Understanding what wealth might mean is important. Whilst a freehold home and a six figure income with a cash reserve of 2 million in investments might satisfy most, others may desire much more. What is important is to have a series of goals which determine your definition of wealth, the strategies to accomplish the goals, the people on call to best assist, the action plans necessary to implement and the time to accomplish. When a couple can agree and maintain focus to this type of success strategy through – test, measure, review – their  chances of having both an enjoyable lifestyle and to ultimately achieve fulfilment, then their wealth creation goals are magnified. The synergy is a multiplying factor. Having a definite series of financial goals is important and an advantage coming from shared and mutual expectations. A couple with distinctly personal and independent desires and expectations will never achieve wealth – in lifestyle or goal achievement as a couple. The same in business, whether life partner or business partner(s). ‘Not on the same page’ means guaranteed disharmony. Many successful businesses have the leadership of a strong character with a very strong personality; fewer successful businesses have multiple owners. The dynamics become a strategy in themselves – keeping the focus and keeping the peace. But it can be done – in the home and on the factory floor – with synergy. But it’s harder to achieve.

Assuming that people have the time and clarity of outcome (time purpose and goals), what’s then needed is the choice of principles with which to maintain thirty or forty years of consistent focus. That’s not easy. Living life ‘on purpose’ and consistently following a guiding set of principles is almost impossible on ones own.

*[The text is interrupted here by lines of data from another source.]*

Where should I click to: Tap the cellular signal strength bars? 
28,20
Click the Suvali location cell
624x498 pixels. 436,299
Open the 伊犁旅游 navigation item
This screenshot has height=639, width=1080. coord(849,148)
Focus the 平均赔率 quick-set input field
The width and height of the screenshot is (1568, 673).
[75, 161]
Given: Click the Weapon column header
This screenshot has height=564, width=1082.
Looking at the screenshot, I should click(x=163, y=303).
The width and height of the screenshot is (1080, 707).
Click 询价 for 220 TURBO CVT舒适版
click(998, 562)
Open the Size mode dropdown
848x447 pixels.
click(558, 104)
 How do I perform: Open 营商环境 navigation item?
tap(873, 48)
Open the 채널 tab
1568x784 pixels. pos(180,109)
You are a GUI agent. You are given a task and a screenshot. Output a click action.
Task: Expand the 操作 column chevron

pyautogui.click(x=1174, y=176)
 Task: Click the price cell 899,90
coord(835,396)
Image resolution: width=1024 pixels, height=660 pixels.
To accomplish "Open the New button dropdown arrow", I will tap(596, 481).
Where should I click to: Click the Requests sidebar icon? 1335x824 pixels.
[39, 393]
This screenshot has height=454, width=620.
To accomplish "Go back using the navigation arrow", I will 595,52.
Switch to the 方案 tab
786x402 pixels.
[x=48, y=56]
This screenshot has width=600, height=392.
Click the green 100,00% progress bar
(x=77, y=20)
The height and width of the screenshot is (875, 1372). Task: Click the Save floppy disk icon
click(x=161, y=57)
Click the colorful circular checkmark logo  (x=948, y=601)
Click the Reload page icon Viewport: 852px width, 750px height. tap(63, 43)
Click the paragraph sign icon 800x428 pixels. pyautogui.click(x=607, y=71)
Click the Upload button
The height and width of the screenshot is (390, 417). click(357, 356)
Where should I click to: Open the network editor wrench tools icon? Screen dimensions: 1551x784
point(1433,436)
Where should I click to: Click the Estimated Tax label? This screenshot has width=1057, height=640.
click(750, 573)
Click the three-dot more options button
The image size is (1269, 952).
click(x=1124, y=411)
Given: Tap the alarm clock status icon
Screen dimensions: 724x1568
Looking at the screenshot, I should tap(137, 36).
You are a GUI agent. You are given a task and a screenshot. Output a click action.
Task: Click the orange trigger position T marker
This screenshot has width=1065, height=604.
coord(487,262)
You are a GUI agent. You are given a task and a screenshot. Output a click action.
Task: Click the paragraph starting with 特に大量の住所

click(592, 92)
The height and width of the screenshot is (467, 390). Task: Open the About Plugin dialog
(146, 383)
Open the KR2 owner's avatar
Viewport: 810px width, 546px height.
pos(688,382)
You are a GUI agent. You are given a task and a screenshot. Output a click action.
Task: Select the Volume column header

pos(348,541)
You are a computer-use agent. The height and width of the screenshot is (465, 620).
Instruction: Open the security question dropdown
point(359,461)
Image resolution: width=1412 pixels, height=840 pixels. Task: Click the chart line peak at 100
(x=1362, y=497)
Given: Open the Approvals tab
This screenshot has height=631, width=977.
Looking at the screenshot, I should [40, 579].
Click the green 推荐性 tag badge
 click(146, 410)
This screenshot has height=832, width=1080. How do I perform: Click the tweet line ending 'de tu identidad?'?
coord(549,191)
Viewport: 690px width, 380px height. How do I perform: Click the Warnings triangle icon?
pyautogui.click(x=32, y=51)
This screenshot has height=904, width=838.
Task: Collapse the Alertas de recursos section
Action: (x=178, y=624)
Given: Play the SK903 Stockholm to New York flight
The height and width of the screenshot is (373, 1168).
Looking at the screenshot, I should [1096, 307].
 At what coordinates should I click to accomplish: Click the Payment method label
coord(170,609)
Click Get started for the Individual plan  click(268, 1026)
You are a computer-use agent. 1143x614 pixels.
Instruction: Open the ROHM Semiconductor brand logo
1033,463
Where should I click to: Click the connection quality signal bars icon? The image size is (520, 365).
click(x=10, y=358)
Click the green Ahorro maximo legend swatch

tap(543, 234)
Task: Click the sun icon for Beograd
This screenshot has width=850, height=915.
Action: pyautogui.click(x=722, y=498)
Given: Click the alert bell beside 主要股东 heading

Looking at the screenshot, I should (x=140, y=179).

There are three principles. Faith, Patience and Discipline. Faith in the economic system and the democratic process of governance. Without faith in these fundamentals, doubt clouds and invades decision making. Daily ‘positive’ decisions are critical. You either believe in the system of economic growth we currently experience (i.e. productive businesses grow and build things – and hire people) or you believe in a more socialist philosophy of government ownership and control. Maintaining the faith is critical. Patience follows ‘the faith’. Capital markets and the capitalist system are volatile and cyclical. Whilst recessions are temporary, they are regular, and volatility fatigue from market adjustments can test the most hardened investors. Maintaining patience is a principle of mental capability and emotional capacity. Most succumb because ‘the faith’ becomes clouded by external influence and continued 'headlines’ of doom. Taking instruction from ‘the leader’ is important. In times of duress hearing from ‘the captain’ is both calming and influential. The discipline to continue following the plan is tested many times through 30+ years of (accumulating) creating wealth and thirty years of investing. The role of a good financial adviser is to help you ‘write the plan’ but more importantly to ensure you ‘stay on plan’. The plan changes only when and if the goals change, not because markets change. Faith, patience and discipline seem uninspiring motivators for making money. Your behaviour is the key to your success – without a plan and set of principles the capability to stay ‘on purpose’ and ‘on track’ will deviate. They are your guiding principles.